While Rule 33 of the CGST Rules provides the general principles for Pure Agent transactions, it is a matter of fact that is dependent on the facts and circumstances of the case. The Courts have on several occasions through precedents dealt with the issue i.e. Whether a Supply amounts to Pure Agent Supply.
One of the most landmark cases with respect to Pure Agent Supply is Union of India v. Intercontinental Consultants and Technocrats Pvt. Ltd. [2018 SCC OnLine SC 196], wherein the Respondents in the course of providing consulting engineering services to the Petitioners for highway project incurred expenses in the nature of air travel, hotel stay, advertisement bills, etc. obtained imbursement from the Recipient Petitioner.
The main issue in this case was whether such reimbursement of expenses should be included while computing the value of taxable supply. Answering in affirmative, the Supreme Court held that reimbursement of expenses or out of pocket expenses do not form a part of the ‘gross amount charged’ and hence the value of supply as for purpose of levying indirect taxes, valuation of service cannot be more than the consideration paid for seeking such service. Therefore, the Supreme Court held that reimbursement expenses or out of pocket expenses were not taxable.

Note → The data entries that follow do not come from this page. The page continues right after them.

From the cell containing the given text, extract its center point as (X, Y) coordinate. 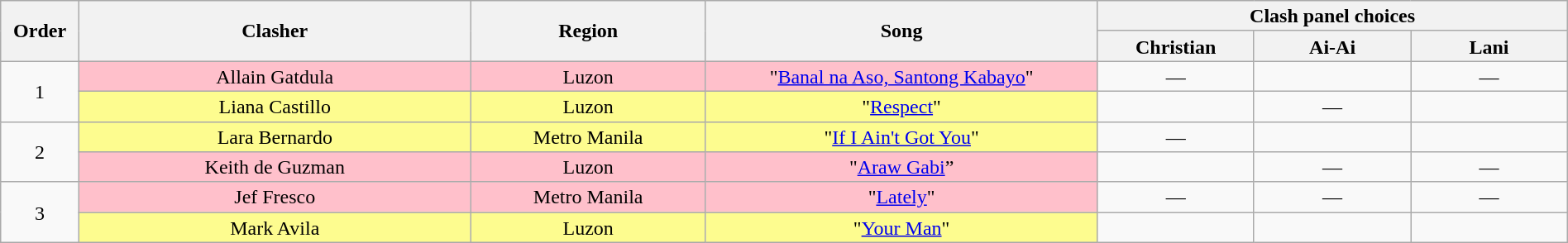
Ai-Ai (1331, 46)
Lara Bernardo (275, 137)
Keith de Guzman (275, 167)
2 (40, 152)
"If I Ain't Got You" (901, 137)
Christian (1176, 46)
"Lately" (901, 197)
Allain Gatdula (275, 76)
Clasher (275, 31)
Jef Fresco (275, 197)
1 (40, 91)
Order (40, 31)
Lani (1489, 46)
Region (588, 31)
Clash panel choices (1332, 17)
Song (901, 31)
"Banal na Aso, Santong Kabayo" (901, 76)
Liana Castillo (275, 106)
"Respect" (901, 106)
"Araw Gabi” (901, 167)
"Your Man" (901, 228)
Mark Avila (275, 228)
3 (40, 212)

That in the case of B.S. Refrigeration Ltd. v. Commissioner of Service Tax, Bangalore [2006 (111) ECC 707], the Customs, Excise and Gold Tribunal held that the expenditures incurred by Clearing and Forwarding Agents, reimbursable by the Recipient of the Service was not taxable under the Service Tax regime.
In Rolex Logistics Pvt ltd. v. CST, Bangalore [2009 (20) STT 431], it was held that the gross amount for service indicated only the amount on account of the services rendered. Since the reimbursement of expenses payment is not in the nature of the services rendered by the Supplier in his own account, it was not to be included in the gross amount of service.
Reiterating this stance, the Supreme Court in the case of CCE & C, Rajkot v. Reliance Industries Ltd. [2009 SCC OnLine CESTAT 3067],held that reimbursement of expenses did not form a part of value of taxable service.
Post the introduction of the GST Regime in India, the Authority of Advance Ruling in several cases has tried to determine various activities under the Pure Agent Rules. For instance, in In re: Arivu Educational Consultants (P.) Ltd. [2019 (10) TMI 757], the Authority for Advance Ruling (‘AAR’) held that collecting of exam fee as a Pure Agent from students in addition to providing coaching, learning and training services and remitting such exam fee collected to the university without adding any margin of profit would be excluded from the value of supply and hence not taxable under the GST regime.
In the case of In Re: Premier Vigilance & Security Pvt. Ltd. [2018 SCC OnLine WB AAR-GST 22], the AAR held that toll charges paid by the Applicant to a bank in addition to transporting cash to such bank did not fall under the scope of Rule 33 of the CGST Rules and therefore such toll charges were taxable under the CGST Act.
AMLEGALS REMARKS
The Concept of Reimbursement of expenses forms an important subject matter under the GST Law as it has direct implications while computing the value of taxable supply. Reimbursement of Expenses is referred in consonance with the Pure Agent Concept provided under Rule 33 of the CGST Rules.
Though the term reimbursement has not been specifically used under the CGST Act but it has been given effect through the CGST Rules. However, while making any expenditure as a Pure Agent, a Supplier should ensure that he fulfils the essentials of Rule 33 of the CGST Rules which includes making a contractual agreement with the Recipient of goods or services which specifically authorise the Supplier to incur expenditures on the Recipient’s behalf.